LARGE fiscal deficits have a variety of adverse consequences for the economy: they reduce economic growth, lower real incomes, and increase the risk of financial and economic crisis. Budget deficits can also lead to higher inflation. The Indian economy is currently facing huge inflation and prices of even essential commodities have risen substantially, causing great suffering to common-folk. Distinguished economist Milton Friedman defined inflation as a ‘monetary phenomenon, in the sense that it cannot occur without a more rapid increase in the quantity of money than in output’. Is huge public spending mainly responsible for inflation in the economy? To control inflation the RBI has substantially raised the interest rates. This has a huge spin-off effect. It discourages industrial investment as it is very difficult to make an industry viable when interest rates are as high as 15 per cent or more.
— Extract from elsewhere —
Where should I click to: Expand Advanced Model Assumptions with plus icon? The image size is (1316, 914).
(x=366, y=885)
Several Western countries, such as Greece, Italy, Ireland, Spain, Portugal, are facing severe crisis due to the burden of high public debt. The most indebted of these countries, Greece, is being bailed out by the European Union on condition of severe austerity, causing huge public resentment and even riots. European countries have now learnt to their dismay that a policy of high public spending through budgetary deficit is counterproductive and will not help revive the economy. This has led to complete reversal of the earlier policy and most countries are going for severe austerity measures by cutting public expenditure. To reduce the heavy burden of over $ 10 trillion debt, the USA is slashing expenditure and President Obama has promised to raise taxes on the rich, despite stiff opposition from the Republicans. Great Britain and Germany are pushing for government austerity, slashing spending and raising taxes despite widespread voter discontent. Germany has passed a constitutional amendment—called Schuldenbremse, or debt break—that outlaws deficit in the national Budget beginning 2016.
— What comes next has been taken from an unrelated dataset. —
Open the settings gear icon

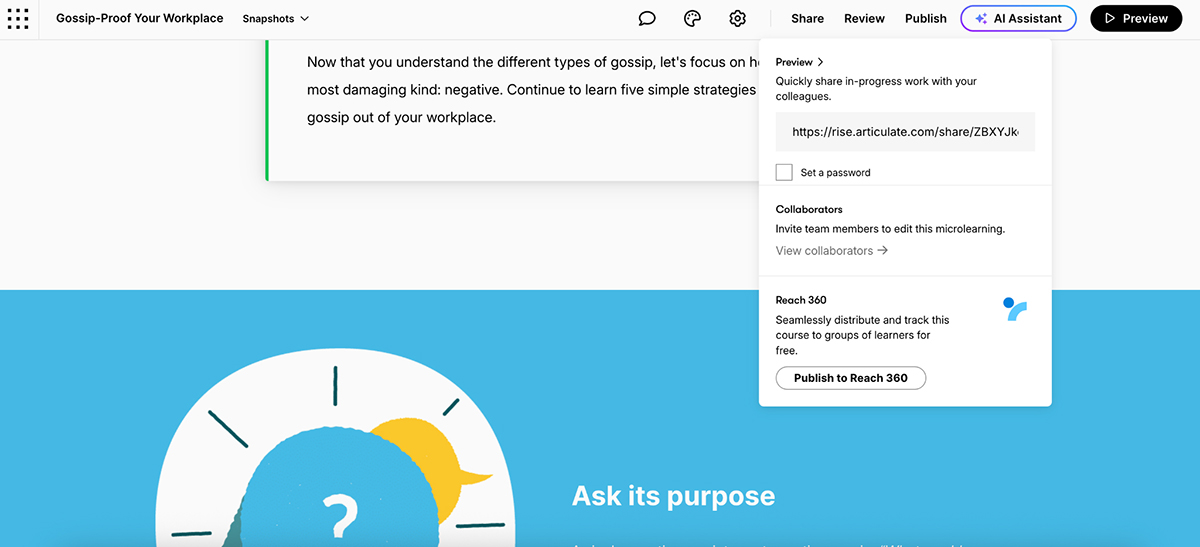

India should not lull itself into belief that as a sovereign state it can keep on accumulating excessive debt with impunity. In a globalised world, a state can lose the confidence of the market, which may result in financial cut-off and derail the entire economy. It is time the country wakes up to this reality. The government must take drastic action to cut wasteful expenditure, mercilessly prune schemes which have no utility and impose severe austerity measures on public services. Simultaneously it should take tough and coercive action to impose and collect more taxes and generate revenue surplus. Its foremost agenda should be freedom from crippling debt and restoring fiscal balance. That is the only way we can build a strong and robust economy which will give India a dignified place in the international comity of nations.

Dr B.P. Mathur is a former Deputy Comptroller and Auditor General and author of the book Government Accountability and Public Audit.